Reproduce everything in the Sumo article from "Despite longstanding interest" down to "create other applications.", word for word.

[Excerpt]

◆ ◆ ◆ ◆ ◆

Sumo: An Authenticating Web Application with an Embedded R Session

Sumo is a web application intended as a template for developers. It is distributed as a Java war file that deploys automatically when placed in a Servlet container’s webapps directory. If a user supplies proper credentials, Sumo creates a session-specific Secure Shell connection to the host and a user-specific R session over that connection. Developers may write dynamic server pages that make use of the persistent R session and user-specific file space. The supplied example plots a data set conditional on preferences indicated by the user; it also displays some static text. A companion server page allows the user to interact directly with the R session. Sumo’s novel feature set complements previous efforts to supply R functionality over the internet.

Timothy T. Bergsma (Metrum Research Group LLC) , Michael S. Smith (Consultant)
2012-06-01

Despite longstanding interest in delivering R functionality over the internet (Hornik 2011), embedding R in a web application can still be technically challenging. Anonymity of internet users is a compounding problem, complicating the assignment of persistent sessions and file space. Sumo uses Java servlet technology to minimize administrative burden and requires authentication to allow unambiguous assignment of resources. Sumo has few dependencies and may be readily adapted to create other applications.

1 Deployment

Use of Sumo requires an internet server with the following:

Tomcat, the reference implementation for the Java Servlet and Java Server Pages (JSP) specifications, is widely available and surprisingly easy to install. While frequently run behind Apache (http://www.apache.org), it can function as a stand-alone web server. In our experience, it requires mere minutes to install under Linux (Ubuntu) or Mac OS X, and a little longer to install for Windows. Tomcat is open source.

◆ ◆ ◆ ◆ ◆

[Dataset excerpt]
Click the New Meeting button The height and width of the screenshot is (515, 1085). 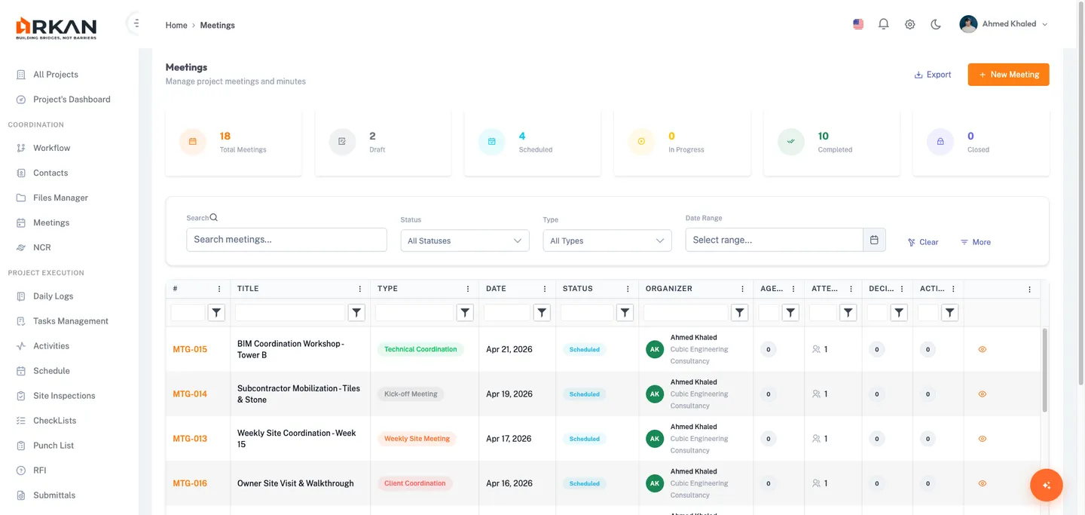tap(1008, 75)
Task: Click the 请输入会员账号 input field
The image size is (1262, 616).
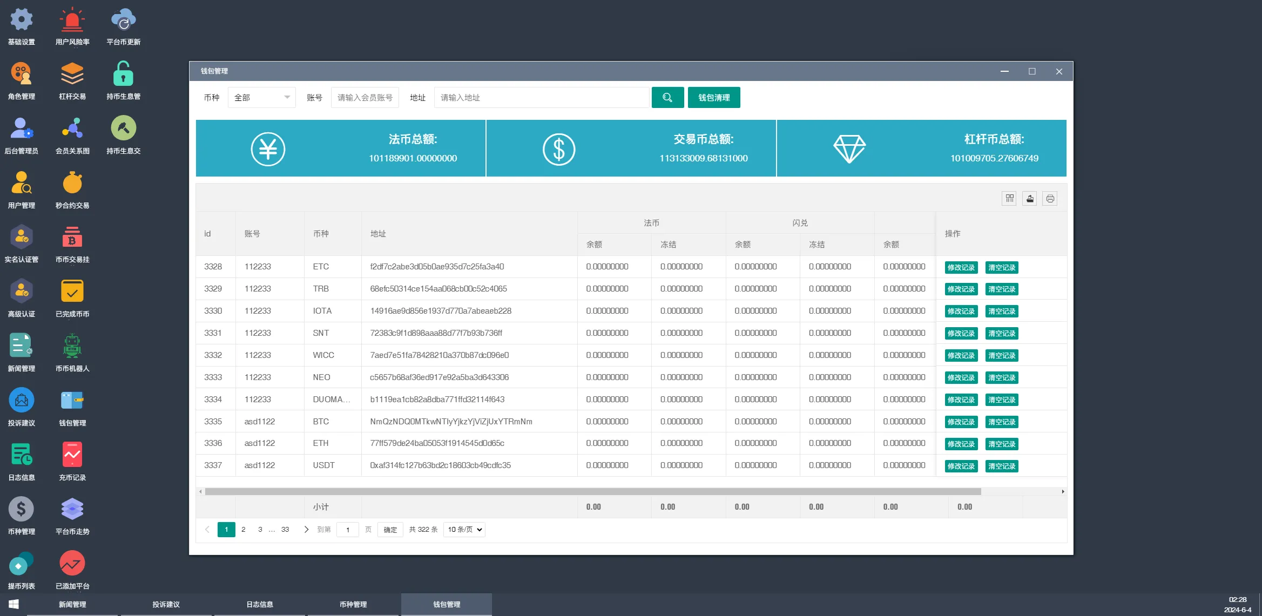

◆ ◆ ◆ ◆ ◆

[Worked solution]
Despite longstanding interest in delivering R functionality over the internet (Hornik 2011), embedding R in a web application can still be technically challenging. Anonymity of internet users is a compounding problem, complicating the assignment of persistent sessions and file space. Sumo uses Java servlet technology to minimize administrative burden and requires authentication to allow unambiguous assignment of resources. Sumo has few dependencies and may be readily adapted to create other applications.